Sharing her story from a managerial position, Lara told us a story. In the middle of the pandemic, in her living room, Lara received a new job offer. She was to be the manager of a new team which she was told was global, to which she answered: “great”. She then asked who her team was and they replied “the ones that you choose”, because there was no team yet. She was going to start with six people: one in the US, one in Costa Rica, one in Portugal, one in Romania, one in India and one in China. 

The first thing she did was to divide the world into three parts. The truth is that the first barrier for people to come together is not cultural differences, but the time zone difference. Her next question was: what do I need to find in each part? She then made a board with the cultural differences between the three parts and the similarities. And, instead of looking for people with similar cultures, she looked for people with their own culture, but with complementary skills. 

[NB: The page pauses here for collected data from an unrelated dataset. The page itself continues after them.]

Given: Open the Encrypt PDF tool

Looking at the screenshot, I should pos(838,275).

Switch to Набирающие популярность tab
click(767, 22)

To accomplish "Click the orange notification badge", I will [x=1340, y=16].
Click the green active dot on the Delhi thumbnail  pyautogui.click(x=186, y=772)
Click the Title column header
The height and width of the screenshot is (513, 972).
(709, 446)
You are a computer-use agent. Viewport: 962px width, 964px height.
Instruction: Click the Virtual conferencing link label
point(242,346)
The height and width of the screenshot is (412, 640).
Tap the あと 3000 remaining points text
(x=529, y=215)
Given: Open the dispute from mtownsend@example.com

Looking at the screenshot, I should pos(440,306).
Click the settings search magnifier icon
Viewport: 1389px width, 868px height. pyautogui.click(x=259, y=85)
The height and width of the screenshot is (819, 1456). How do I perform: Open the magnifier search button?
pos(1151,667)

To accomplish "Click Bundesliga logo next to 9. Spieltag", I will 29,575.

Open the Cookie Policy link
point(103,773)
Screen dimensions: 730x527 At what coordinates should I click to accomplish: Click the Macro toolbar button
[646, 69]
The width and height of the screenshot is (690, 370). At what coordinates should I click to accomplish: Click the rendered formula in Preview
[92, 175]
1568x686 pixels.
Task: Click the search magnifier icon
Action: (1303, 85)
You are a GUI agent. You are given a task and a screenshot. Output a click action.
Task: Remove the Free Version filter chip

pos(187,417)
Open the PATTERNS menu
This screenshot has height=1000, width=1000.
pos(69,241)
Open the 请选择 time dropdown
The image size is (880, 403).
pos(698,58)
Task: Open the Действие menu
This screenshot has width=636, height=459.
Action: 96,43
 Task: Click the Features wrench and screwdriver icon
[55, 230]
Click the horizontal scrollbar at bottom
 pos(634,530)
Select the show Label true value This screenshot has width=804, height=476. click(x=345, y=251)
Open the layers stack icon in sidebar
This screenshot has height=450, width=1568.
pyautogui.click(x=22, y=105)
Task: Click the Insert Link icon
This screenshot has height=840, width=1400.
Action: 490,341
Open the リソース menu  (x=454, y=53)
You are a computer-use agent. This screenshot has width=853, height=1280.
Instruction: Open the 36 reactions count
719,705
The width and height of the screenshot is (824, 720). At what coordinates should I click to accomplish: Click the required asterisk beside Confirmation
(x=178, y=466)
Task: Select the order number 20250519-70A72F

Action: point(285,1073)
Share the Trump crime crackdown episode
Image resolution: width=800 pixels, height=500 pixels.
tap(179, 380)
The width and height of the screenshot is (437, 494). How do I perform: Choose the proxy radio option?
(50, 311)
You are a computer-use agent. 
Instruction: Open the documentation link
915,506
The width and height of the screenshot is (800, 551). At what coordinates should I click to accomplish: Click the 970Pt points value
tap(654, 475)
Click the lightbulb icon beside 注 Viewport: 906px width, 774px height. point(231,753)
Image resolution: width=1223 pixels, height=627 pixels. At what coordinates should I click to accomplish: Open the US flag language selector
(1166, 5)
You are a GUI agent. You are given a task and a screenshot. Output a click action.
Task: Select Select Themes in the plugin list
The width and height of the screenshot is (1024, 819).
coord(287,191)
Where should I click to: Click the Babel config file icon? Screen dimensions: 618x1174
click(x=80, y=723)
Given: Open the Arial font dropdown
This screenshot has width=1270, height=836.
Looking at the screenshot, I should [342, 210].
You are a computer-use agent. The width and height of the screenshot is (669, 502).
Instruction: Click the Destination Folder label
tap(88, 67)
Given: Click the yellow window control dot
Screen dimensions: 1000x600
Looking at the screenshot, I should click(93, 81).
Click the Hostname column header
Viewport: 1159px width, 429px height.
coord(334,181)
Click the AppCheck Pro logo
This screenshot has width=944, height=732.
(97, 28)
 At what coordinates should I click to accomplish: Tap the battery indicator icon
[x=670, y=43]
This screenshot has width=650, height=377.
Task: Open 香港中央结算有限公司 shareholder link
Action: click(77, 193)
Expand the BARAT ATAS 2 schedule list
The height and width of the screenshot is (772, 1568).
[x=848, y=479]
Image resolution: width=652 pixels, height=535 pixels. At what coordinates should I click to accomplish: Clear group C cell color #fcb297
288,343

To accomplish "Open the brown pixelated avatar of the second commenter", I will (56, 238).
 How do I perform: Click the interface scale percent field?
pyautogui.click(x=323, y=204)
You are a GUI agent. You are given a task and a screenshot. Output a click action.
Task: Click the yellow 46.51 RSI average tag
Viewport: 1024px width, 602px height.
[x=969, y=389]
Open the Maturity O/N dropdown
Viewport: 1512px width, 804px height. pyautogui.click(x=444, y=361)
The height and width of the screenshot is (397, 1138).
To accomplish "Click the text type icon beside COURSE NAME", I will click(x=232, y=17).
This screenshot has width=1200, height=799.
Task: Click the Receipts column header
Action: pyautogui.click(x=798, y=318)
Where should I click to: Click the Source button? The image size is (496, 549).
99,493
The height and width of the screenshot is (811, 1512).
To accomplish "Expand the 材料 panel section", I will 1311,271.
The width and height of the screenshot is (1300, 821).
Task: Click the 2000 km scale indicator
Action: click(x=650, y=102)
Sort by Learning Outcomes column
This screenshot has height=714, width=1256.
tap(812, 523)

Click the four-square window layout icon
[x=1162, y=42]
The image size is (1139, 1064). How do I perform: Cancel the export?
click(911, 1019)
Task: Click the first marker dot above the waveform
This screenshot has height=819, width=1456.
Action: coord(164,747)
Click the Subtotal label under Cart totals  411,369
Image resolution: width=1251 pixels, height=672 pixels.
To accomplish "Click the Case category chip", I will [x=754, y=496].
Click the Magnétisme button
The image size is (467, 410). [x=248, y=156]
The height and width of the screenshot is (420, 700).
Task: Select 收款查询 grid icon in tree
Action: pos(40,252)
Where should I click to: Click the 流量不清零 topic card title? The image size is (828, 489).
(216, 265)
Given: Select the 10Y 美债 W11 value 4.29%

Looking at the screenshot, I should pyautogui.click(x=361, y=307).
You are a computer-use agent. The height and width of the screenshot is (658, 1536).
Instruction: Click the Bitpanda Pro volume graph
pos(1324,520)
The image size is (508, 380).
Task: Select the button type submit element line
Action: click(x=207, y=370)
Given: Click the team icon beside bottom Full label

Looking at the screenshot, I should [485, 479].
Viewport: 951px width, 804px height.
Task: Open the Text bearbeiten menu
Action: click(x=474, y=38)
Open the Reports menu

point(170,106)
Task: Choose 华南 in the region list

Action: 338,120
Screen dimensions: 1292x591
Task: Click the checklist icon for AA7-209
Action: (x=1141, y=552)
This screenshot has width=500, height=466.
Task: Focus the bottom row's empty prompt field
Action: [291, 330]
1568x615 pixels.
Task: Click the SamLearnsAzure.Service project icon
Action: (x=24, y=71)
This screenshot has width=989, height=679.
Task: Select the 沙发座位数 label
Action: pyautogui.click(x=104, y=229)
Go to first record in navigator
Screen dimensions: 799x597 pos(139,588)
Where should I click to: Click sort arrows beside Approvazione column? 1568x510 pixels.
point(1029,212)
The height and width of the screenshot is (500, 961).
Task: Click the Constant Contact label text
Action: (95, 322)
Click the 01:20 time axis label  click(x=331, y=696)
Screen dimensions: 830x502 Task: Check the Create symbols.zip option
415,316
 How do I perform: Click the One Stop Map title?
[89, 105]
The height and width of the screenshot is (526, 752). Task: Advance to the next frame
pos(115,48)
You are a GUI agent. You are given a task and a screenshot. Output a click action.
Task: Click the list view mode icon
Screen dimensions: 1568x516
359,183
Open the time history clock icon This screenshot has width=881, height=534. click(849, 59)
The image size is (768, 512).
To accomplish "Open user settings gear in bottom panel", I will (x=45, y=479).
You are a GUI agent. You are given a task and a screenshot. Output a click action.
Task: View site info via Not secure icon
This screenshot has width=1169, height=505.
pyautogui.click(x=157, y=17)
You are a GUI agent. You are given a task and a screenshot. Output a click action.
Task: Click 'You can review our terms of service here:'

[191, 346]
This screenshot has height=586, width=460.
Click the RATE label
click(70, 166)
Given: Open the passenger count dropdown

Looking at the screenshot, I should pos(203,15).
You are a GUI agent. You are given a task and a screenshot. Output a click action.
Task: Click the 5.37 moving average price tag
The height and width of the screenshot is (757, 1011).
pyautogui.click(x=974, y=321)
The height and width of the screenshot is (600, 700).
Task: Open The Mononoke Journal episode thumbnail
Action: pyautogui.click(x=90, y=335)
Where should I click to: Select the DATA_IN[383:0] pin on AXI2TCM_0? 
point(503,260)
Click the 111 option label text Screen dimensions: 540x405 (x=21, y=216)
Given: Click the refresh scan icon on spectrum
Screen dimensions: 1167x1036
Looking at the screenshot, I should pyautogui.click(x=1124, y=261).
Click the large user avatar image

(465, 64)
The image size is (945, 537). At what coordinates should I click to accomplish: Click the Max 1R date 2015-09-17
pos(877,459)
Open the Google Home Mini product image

  1. If you are hiring a team, the first thing you need to have in mind is to identify time zone clusters (if you have everyone in the same time zone, you may want to identify age clusters, for instance, because, sometimes, even on the same country, different ages means different cultures). 
  2. Then, you need to discover dominant cultural dimensions in each time zone. After that, you just have to choose personality types and skills that complement each other, regardless of the culture. 
  3. And last, but not least, you need to take individual values seriously (when you invite someone to work with you in a multicultural environment, you need to be very respectful of each individual). 

Tackling teamwork

Team meetings can, however, present some natural problems. Some people prefer to work in the morning, some prefer to work in the evening and their preferences should be respected. How do we make team meetings engaging and how can we make them valuable? Here are some of Lara’s practical tips:

  • run team meetings in different time zones if it makes sense (work in a schedule that makes sense for everyone)
  • use icebreakers that resonate with everyone
  • don’t forget to change your background to trigger a story (people will often ask about it) 
  • learn about other cultures (give yourself some time to hear about others) 
But how to organize work? How to build team projects? 

The key is to promote collaboration—it is, after all, in our human nature. But before we do it, we need to be aware that we need it. And to be aware, we need to talk to people. And for that you need motivation. 

  • focus on individual strengths to promote motivation—you can’t have one-person projects 
  • define simple, but mandatory rules for work-related documentation 
  • keep status updates simple, but regular 
But what if we need to generate ideas and brainstorm remotely? 

Well, you might be thinking that it’s way too hard, but there is always a solution. The most valuable thing is time and it’s time together. In this case, you need to: 

  • make goals and deliverables clear 
  • spread sessions by several days 
  • give time to prepare, reflect and work between sessions and use time wisely
  • always remember: “your time is precious, so use it wisely”. 

Cultures are not in a ranking, there isn’t such a thing as good cultures and bad cultures. There are different cultures. For you to be successful in a remote workplace, you need to be open, curious, humble, empathetic, creative, respectful and always care for other people. In the end, bridging the culture gap is the fact that you’re not less Portuguese or Spanish or French, just because you know more about others. The fact that you know more about others makes you connect in an easier way because you will understand them and, hopefully, they will understand you.